Gudzune and her team suspected the pervasiveness of negative provider attitudes and weight stigma may be limiting the effectiveness of advice from primary care providers for these patients.

To test that idea, the researchers conducted a national Internet-based survey of 600 adults with a BMI >25 who regularly see their primary care doctors. The participants were asked, "In the last 12 months, did you ever feel that this doctor judged you because of your weight?"

Overall, 21% perceived that their primary care physician judged them about their weight. Respondents who perceived judgment were significantly more likely to attempt weight loss [odds ratios (OR) 4.67, 95% confidence interval (CI) 1.96–11.14], although they were not more likely to achieve ≥10% weight loss [OR 0.87, 95%CI 0.42–1.76].

Among patients whose primary care physicians discussed weight loss, 20.1% achieved ≥10% weight loss if they did not perceive judgment by their primary care physicians, compared to 13.5% who perceived judgment.

Ninety six percent of those who felt judged did report attempting to lose weight in the previous year, compared to 84 percent who did not.

Having a weight loss conversation clearly helped people lose more weight, the study found. Only 9 percent of those who felt judged but did not discuss weight loss with their doctor lost more than 10 percent of their body weight, while 6 percent of those who neither felt judged nor discussed weight loss with their doctor did.

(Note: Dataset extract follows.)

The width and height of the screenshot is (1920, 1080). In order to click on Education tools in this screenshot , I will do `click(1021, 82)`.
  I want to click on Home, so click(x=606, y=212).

Overall, just two-thirds of participants reported that their doctors brought up weight loss.

"Many doctors avoid the conversation because they don't want to make anyone feel bad, worrying they'll create a rift with their patients if they even bring it up. But that is not in the patients' best interest in terms of their long-term health," said Gudzune.

She added that doctors may need to be taught how to talk about the topic in ways that make patients feel understood and supported. It may also be helpful to start with smaller weight loss steps, such as a 10 percent reduction in weight. A larger long-term goal of losing 70 or 100lbs can be a setup for frustration and failure when tackled all at once.

"We don't want to overwhelm them and if we are their advocates in this process - and not their critics - we can really help patients to be healthier through weight loss.”

The US Preventive Services Task Force has recommended that health care providers counsel obese patients to lose weight, and the Centers for Medicare and Medicaid Services now covers some behavioural counselling related to weight loss.

Other Johns Hopkins researchers who contributed to this study were Wendy Drs L Bennett, Lisa A Cooper and Sara N Bleich.

The research was supported by trainee awards from the National Institutes of Health's National Heart, Lung and Blood Institute's Center for Population Health and Health Disparities, as well as by other NHLBI grants.